What I didn’t see and never expect too, is someone actually just posting General Order No.3, delivered by Union Major General Gordon Granger. It is a rich tapestry in four distinct sentences:
The people of Texas are informed that, in accordance with a proclamation from the Executive of the United States, all slaves are free. This involves an absolute equality of personal rights and rights of property between former masters and slaves, and the connection heretofore existing between them becomes that between employer and hired labor. The freedmen are advised to remain quietly at their present homes and work for wages. They are informed that they will not be allowed to collect at military posts and that they will not be supported in idleness either there or elsewhere."*
“They are informed that they will not be allowed to collect at military posts and that they will not be supported in idleness either there or elsewhere."
Rest isn’t revolutionary just because you aren’t doing anything and you fight the tyranny of busyness. It is a fight because policing of productivity is a question of your value as an economic indicator. How free are you if the same day you are told you are free, you are also told that idling will result in punishment?
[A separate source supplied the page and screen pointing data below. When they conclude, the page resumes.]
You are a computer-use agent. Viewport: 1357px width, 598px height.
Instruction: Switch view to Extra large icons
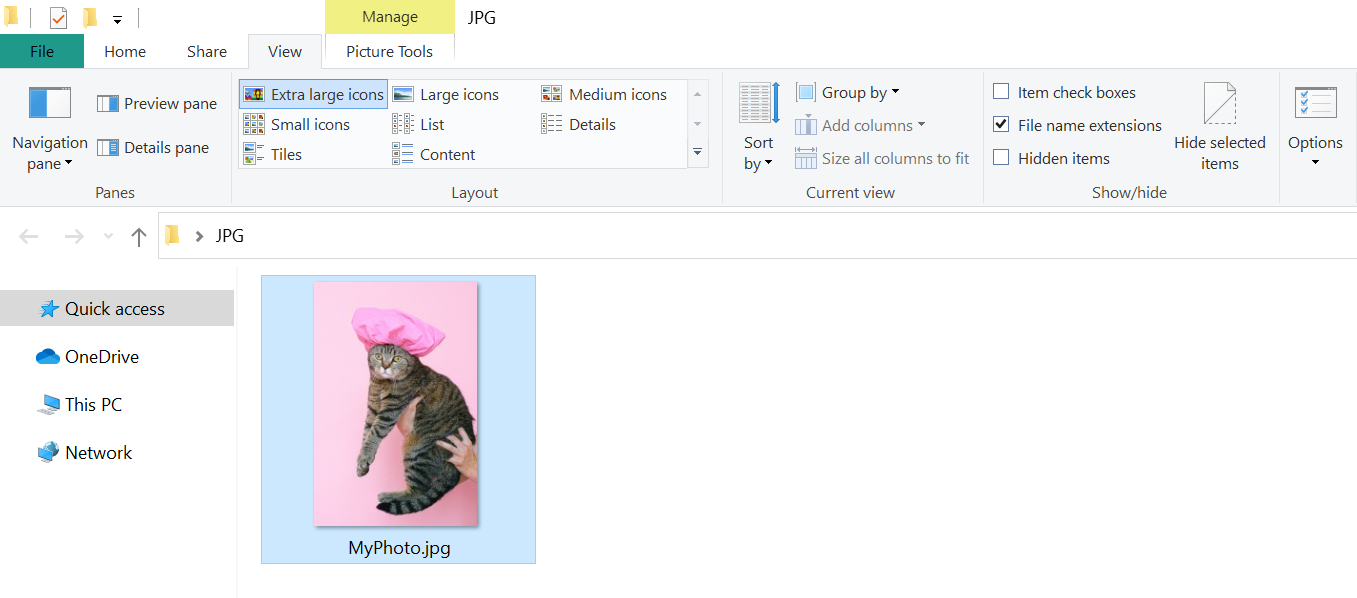click(312, 93)
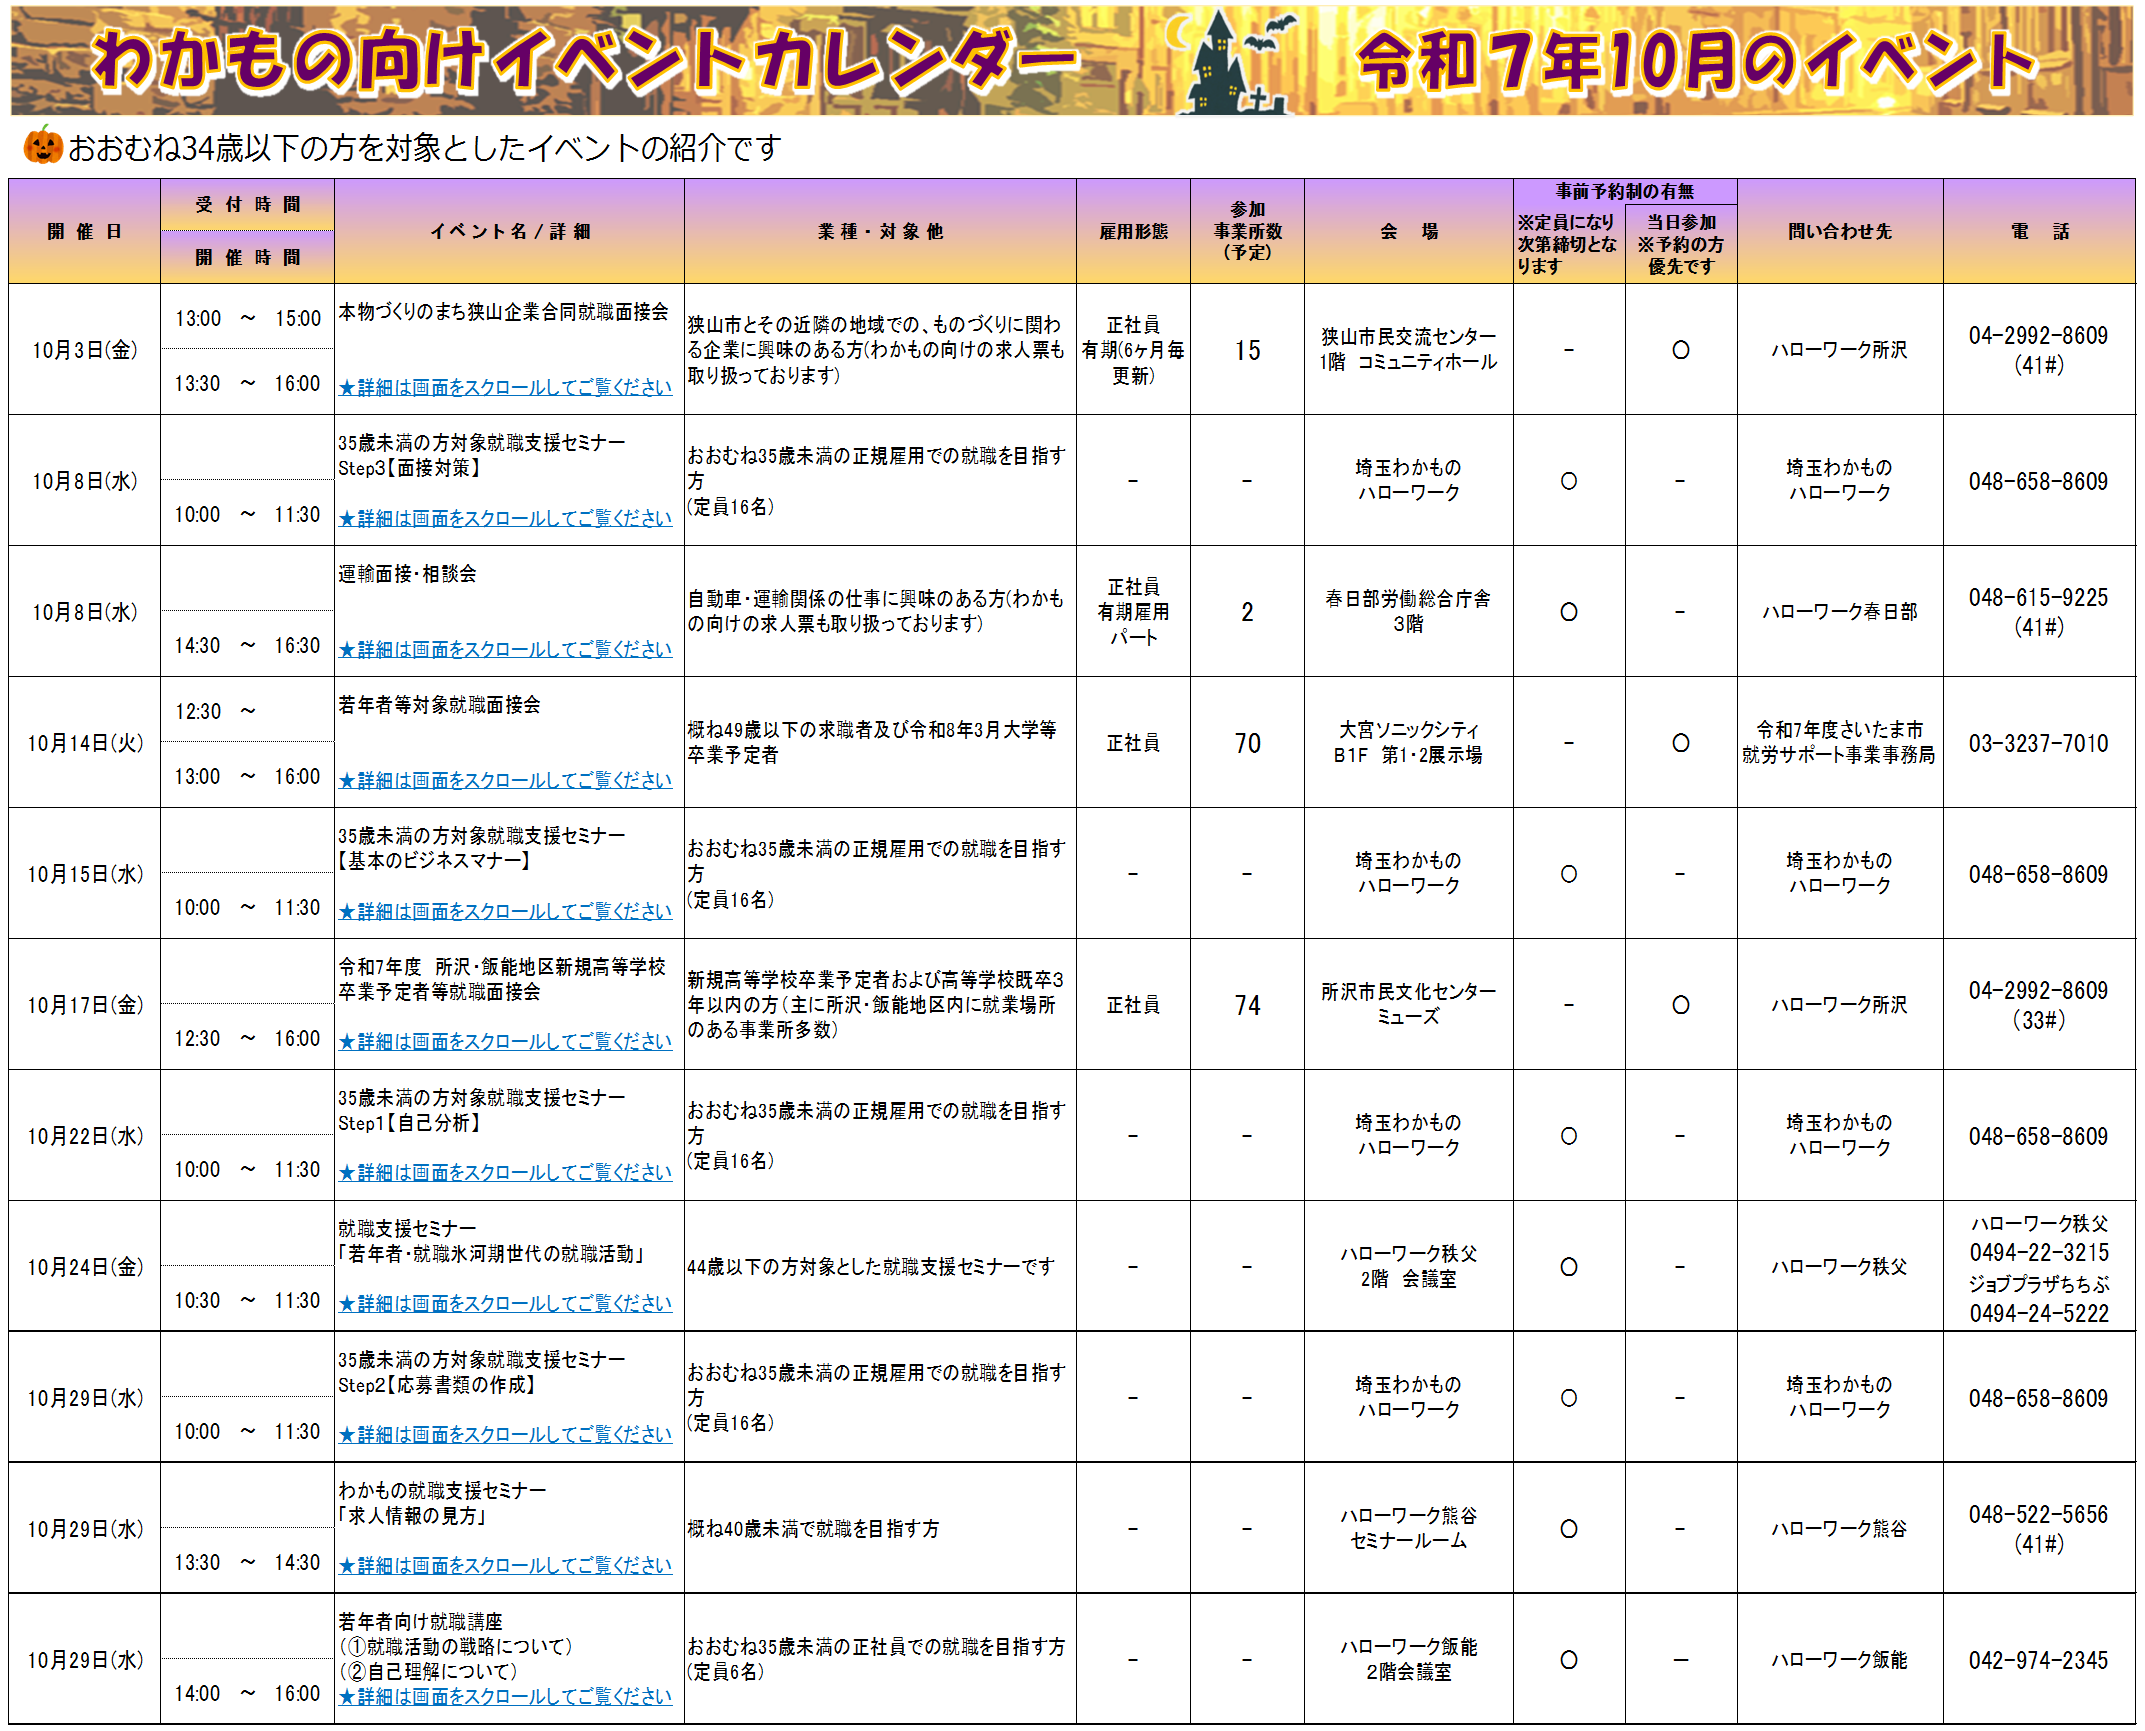Click the イベント名/詳細 column header

click(x=509, y=232)
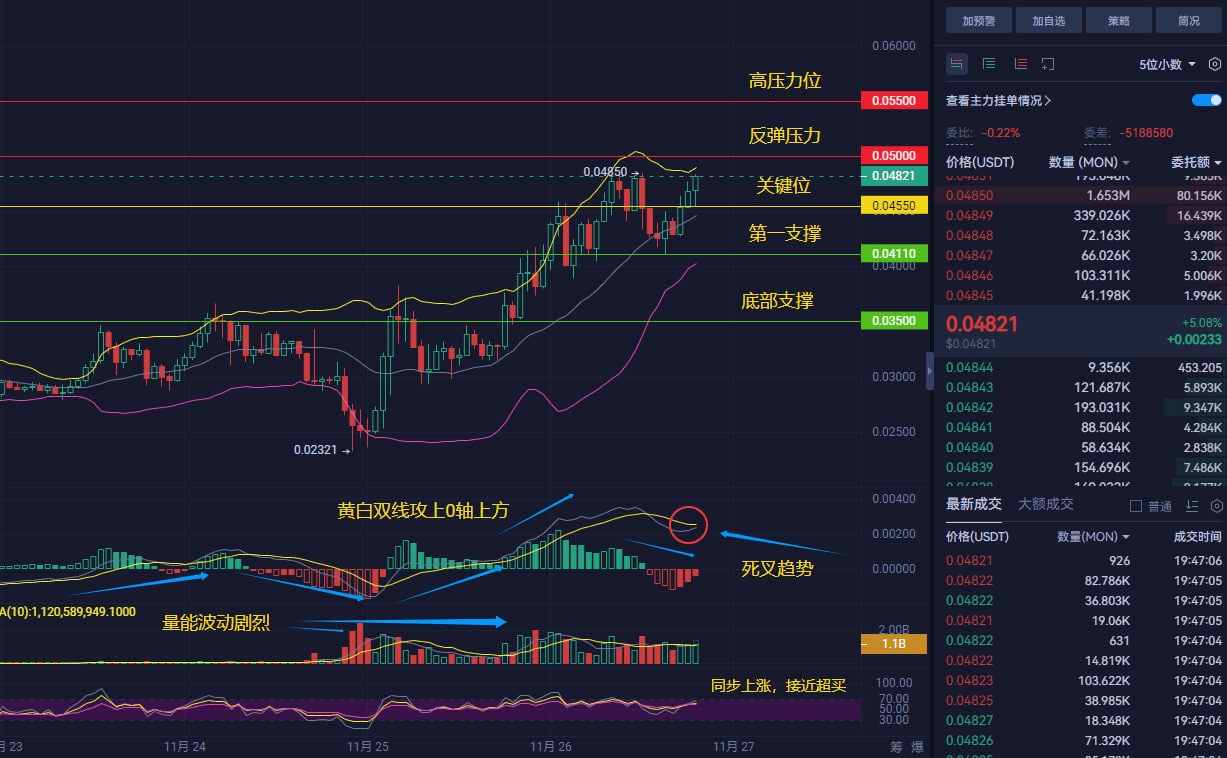Open the 委托额 column dropdown
Screen dimensions: 1227x758
pyautogui.click(x=1196, y=162)
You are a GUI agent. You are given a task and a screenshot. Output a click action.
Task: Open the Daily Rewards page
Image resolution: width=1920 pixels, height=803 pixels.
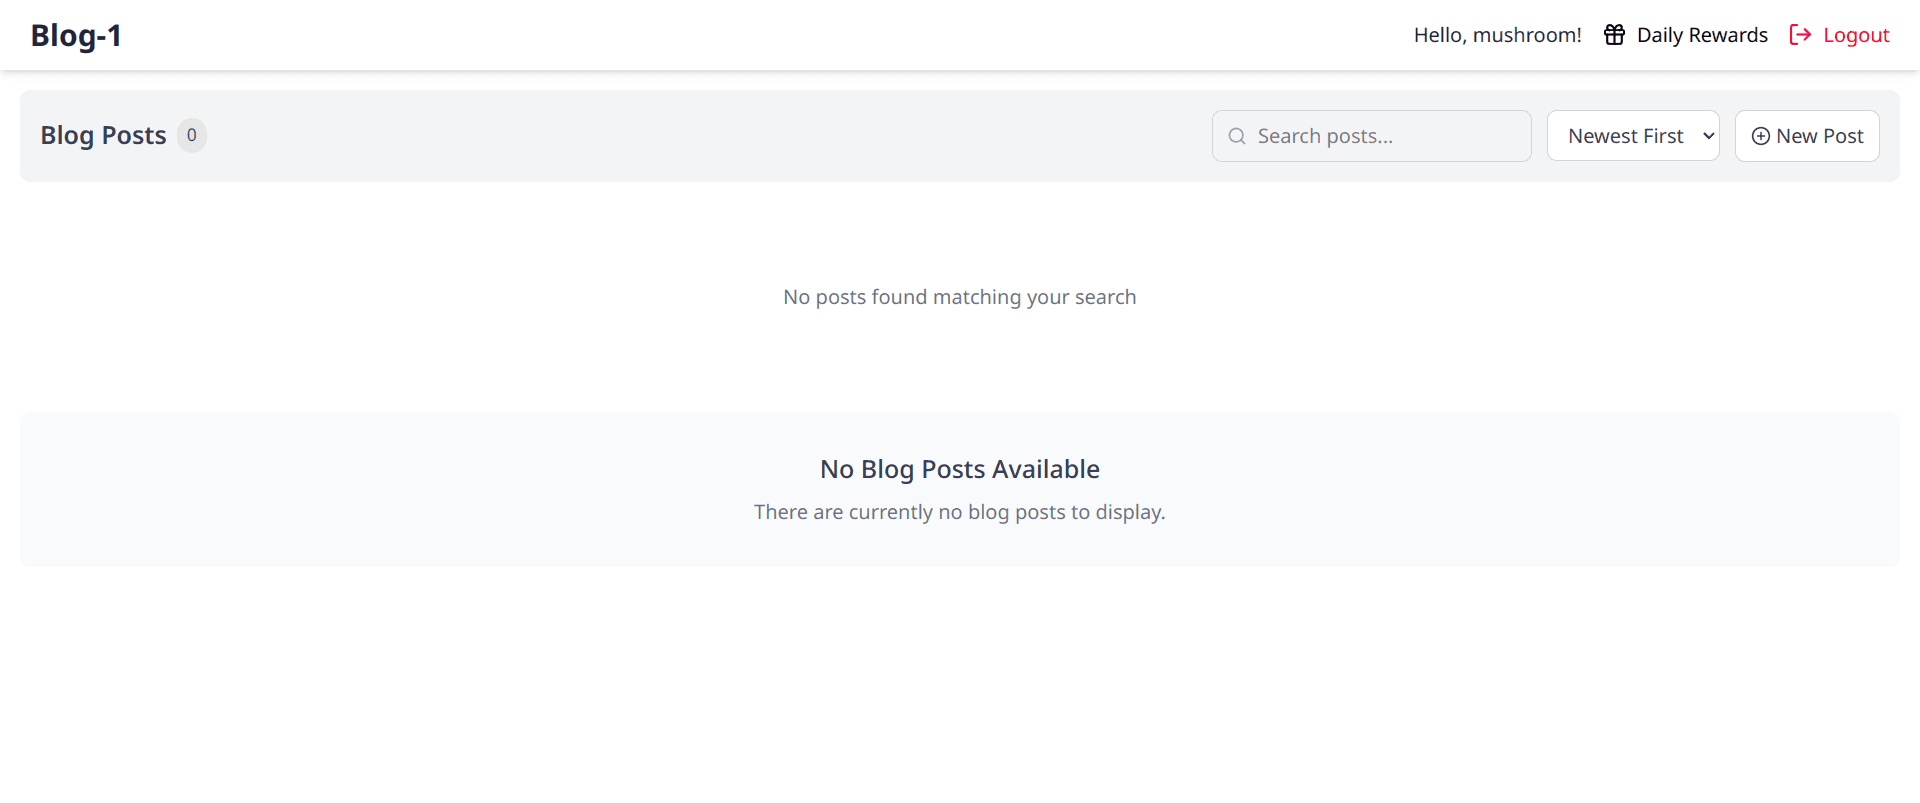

Maybe, we are only as free as the “no” we aren’t empowered to give
That, unfortunately, does not make for a great copy on a blacked-out homepage takeover.
Love, a summer aroma
About a week and a half after my shared birthday, my brother called me and told me that he was going to get married at his alma mater.
The world is full of broken kids dressed as adults. My work has been learning how to stop dressing like the latter, and nurture the former. A byproduct of this messy and disquieting work has been recognizing with startling clarity what I am not, which leaves room for me to become what I need to be. Part of that has been showing up for joy with the same energy I apply to grief I am processing. Watching my sibling commit to the rising in a new love that will both stretch and expose him continually? Needed it.
This time, these moments, are a series of cataclysms. There have been earthquakes that have made the ground we are on uncertain. Compasses are what guides us right now, not maps. We are all inside of, adjacent too, or the subjects of conversations that have long been rendered invisible (or just not given the appropriate space) that have entered the public discourse with a force we haven’t seen before. They are heavy, bursting with unexplored corners and crevices. Even in this tempest, there are moments, seconds, freeze frames, that are so full that they spill over into the next one. Laughs become libraries, brimming with opportunities of defiant joy, as you flip through the pages of stories that have yet to be written. Keep reading. There is a cost to remembering, and a cost to forgetting.
*Thankfully there are people like Dr. Chad Williams, Chair of African and Africana Studies at Brandeis University, to deconstruct Juneteenth with much more rigor and elegance than I.